Open ZFTurbo opened 2 years ago
Measuring execution times is definitely relevant :) There's also code for doing that in the demo script, which will output something similar:
AddBackgroundNoiseRelative 0.056 s (std: 0.064 s)
AddBackgroundNoiseAbsolute 0.054 s (std: 0.063 s)
AddBackgroundNoiseWithTransform 0.055 s (std: 0.064 s)
AddGaussianNoise 0.011 s (std: 0.000 s)
AddGaussianSNR 0.012 s (std: 0.000 s)
ApplyImpulseResponseWithTail 0.030 s
ApplyImpulseResponseLeaveLengthUnchanged 0.029 s
AddShortNoisesAbsolute 0.019 s (std: 0.009 s)
AddShortNoisesRelative 0.018 s (std: 0.012 s)
AddShortNoisesWithSignalGain 0.041 s (std: 0.018 s)
AddShortNoisesWithNoiseTransform 4.793 s (std: 2.357 s)
BandPassFilter 0.006 s (std: 0.001 s)
BandStopFilter 0.006 s (std: 0.001 s)
ClippingDistortion 0.007 s (std: 0.000 s)
FrequencyMask 0.008 s (std: 0.000 s)
Gain 0.001 s (std: 0.000 s)
GainTransition 0.004 s (std: 0.002 s)
HighPassFilter 0.005 s (std: 0.000 s)
HighShelfFilter 0.004 s (std: 0.000 s)
LowPassFilter 0.005 s (std: 0.001 s)
LowShelfFilter 0.004 s (std: 0.000 s)
PitchShift 0.475 s (std: 0.052 s)
LoudnessNormalization 0.018 s (std: 0.002 s)
Mp3CompressionLameenc 3.802 s (std: 0.447 s)
Mp3CompressionPydub 4.390 s (std: 0.408 s)
Normalize 0.001 s
PaddingSilenceEnd 0.001 s (std: 0.000 s)
PaddingWrapEnd 0.001 s (std: 0.000 s)
PaddingReflectEnd 0.001 s (std: 0.000 s)
PaddingSilenceStart 0.001 s (std: 0.000 s)
PaddingWrapStart 0.001 s (std: 0.000 s)
PeakingFilter 0.006 s (std: 0.000 s)
PolarityInversion 0.001 s
Resample 0.376 s (std: 0.041 s)
Reverse 0.000 s
RoomSimulator 0.392 s (std: 0.143 s)
SevenBandParametricEQ 0.033 s (std: 0.002 s)
ShiftWithoutFade 0.001 s (std: 0.000 s)
ShiftWithShortFade 0.001 s (std: 0.000 s)
ShiftWithoutRolloverWithLongFade 0.001 s (std: 0.000 s)
TanhDistortion 0.012 s (std: 0.002 s)
TimeMask 0.001 s (std: 0.000 s)
TimeStretch 0.218 s (std: 0.023 s)
Trim 0.006 s
BigCompose 0.314 s (std: 0.316 s)
AirAbsorption 0.049 s (std: 0.003 s)
I think if we make a plot (with logarithmic exec time axis) it can be included in the readme so people can get an idea of how quick/slow the transforms are
Yes, I think this info is very useful.
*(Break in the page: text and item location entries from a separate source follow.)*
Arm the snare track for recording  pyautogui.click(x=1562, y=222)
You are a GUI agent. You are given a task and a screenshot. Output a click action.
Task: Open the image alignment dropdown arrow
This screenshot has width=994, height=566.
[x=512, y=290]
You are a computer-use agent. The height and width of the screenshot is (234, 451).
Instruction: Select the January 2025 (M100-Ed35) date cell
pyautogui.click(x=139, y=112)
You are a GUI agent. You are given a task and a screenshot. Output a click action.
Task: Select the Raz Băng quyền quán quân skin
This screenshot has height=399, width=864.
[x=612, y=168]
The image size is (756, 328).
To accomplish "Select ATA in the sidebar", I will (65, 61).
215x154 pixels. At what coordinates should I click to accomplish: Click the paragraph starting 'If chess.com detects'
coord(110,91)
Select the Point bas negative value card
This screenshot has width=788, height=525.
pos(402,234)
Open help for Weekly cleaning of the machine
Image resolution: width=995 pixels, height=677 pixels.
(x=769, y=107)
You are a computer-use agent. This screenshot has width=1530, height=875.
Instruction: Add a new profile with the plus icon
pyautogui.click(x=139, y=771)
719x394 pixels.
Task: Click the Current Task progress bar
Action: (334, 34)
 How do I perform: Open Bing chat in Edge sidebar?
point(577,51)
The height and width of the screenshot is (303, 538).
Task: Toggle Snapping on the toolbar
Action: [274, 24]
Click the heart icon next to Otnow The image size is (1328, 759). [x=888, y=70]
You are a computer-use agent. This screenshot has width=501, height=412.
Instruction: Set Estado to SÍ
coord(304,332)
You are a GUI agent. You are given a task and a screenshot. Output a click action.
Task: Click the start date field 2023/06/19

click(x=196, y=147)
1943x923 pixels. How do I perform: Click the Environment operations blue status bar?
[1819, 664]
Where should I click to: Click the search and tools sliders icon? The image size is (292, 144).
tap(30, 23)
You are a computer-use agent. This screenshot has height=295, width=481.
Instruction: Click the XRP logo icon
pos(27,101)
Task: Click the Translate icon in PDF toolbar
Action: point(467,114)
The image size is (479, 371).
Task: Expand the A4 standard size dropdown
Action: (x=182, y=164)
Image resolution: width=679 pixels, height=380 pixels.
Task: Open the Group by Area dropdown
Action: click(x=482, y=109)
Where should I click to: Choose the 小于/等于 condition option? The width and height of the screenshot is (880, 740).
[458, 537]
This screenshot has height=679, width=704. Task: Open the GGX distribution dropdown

May be it can be independent page with results but with link on it from main page.
Also I propose to move Changelog from main page to some other file like "Changes.md" with adding link to it.
I noticed that PitchShift
and TimeStretch
is very useful but very slow... Need to think how speed up them.
According to Spijkervet, the pitch shifting implementation in WavAugment is fast
https://twitter.com/JanneSpijkervet/status/1292411014584180736
There's also a pitch shift transform in https://github.com/asteroid-team/torch-audiomentations but that isn't very fast
Then there's https://github.com/maxrmorrison/clpcnet which is good, but only works for speech and only with a 16 kHz sample rate
I created small code to test speed of augmentation. I made it for myself but I think it will be useful to have it in repository somewhere.